* [WHAT TO DO]:
Go over the entries and report the lines where the word "computer" occurs.
SOURCE MATERIAL below:
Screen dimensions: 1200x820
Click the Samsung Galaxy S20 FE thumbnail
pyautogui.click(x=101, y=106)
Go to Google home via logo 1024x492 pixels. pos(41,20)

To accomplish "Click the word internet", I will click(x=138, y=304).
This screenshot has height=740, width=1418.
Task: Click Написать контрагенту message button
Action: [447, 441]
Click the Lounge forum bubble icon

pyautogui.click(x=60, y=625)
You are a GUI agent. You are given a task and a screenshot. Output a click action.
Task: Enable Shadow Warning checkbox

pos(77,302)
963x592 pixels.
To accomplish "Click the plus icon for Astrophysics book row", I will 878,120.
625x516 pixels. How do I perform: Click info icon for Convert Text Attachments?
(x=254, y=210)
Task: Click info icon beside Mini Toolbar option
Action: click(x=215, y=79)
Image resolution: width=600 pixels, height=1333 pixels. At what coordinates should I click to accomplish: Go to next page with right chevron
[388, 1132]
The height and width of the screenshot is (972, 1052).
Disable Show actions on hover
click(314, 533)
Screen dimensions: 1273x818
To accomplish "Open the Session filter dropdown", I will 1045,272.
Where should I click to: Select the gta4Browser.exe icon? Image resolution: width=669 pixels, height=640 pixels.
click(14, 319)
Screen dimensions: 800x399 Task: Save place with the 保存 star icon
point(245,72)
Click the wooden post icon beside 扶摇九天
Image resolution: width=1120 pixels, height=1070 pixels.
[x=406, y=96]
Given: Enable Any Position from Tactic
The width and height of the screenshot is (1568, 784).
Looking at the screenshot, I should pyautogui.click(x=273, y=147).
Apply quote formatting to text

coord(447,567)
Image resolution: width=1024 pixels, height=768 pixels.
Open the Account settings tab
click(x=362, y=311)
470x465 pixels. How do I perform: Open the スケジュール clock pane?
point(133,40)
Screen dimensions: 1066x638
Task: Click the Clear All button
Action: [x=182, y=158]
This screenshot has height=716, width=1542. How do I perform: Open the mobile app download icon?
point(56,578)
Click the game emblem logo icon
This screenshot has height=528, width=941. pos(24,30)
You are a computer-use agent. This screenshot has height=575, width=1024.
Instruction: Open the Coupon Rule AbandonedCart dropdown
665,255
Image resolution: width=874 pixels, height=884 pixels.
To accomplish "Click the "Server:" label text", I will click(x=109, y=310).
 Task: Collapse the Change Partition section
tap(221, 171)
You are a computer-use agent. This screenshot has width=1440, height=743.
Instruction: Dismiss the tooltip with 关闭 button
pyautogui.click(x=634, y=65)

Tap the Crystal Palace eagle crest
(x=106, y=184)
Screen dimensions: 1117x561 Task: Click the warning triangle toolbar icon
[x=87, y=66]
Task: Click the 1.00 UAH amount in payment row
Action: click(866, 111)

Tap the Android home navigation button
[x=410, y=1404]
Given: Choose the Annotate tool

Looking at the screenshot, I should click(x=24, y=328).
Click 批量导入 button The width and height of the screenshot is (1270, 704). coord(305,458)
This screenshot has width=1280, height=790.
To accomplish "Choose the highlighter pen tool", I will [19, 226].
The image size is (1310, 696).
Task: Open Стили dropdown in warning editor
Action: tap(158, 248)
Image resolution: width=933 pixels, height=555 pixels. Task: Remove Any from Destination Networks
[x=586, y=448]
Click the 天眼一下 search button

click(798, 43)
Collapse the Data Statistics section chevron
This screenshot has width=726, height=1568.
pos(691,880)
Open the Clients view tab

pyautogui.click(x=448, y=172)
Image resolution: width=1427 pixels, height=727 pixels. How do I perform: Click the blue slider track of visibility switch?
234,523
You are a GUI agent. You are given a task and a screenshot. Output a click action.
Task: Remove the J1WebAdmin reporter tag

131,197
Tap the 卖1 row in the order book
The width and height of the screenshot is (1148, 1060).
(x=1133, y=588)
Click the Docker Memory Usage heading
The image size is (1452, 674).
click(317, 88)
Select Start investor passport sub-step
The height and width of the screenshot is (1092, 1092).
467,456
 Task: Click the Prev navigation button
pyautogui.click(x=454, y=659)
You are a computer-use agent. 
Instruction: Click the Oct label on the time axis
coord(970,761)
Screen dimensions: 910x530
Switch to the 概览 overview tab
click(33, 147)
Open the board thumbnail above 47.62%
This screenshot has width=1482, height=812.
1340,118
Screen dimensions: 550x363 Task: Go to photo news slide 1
End of SOURCE MATERIAL.
* [SOLUTION TO THIS TASK]:
You are a computer-use agent. This screenshot has height=575, width=1024.
You are a computer-use agent. This screenshot has width=1440, height=743.
You are a computer-use agent. 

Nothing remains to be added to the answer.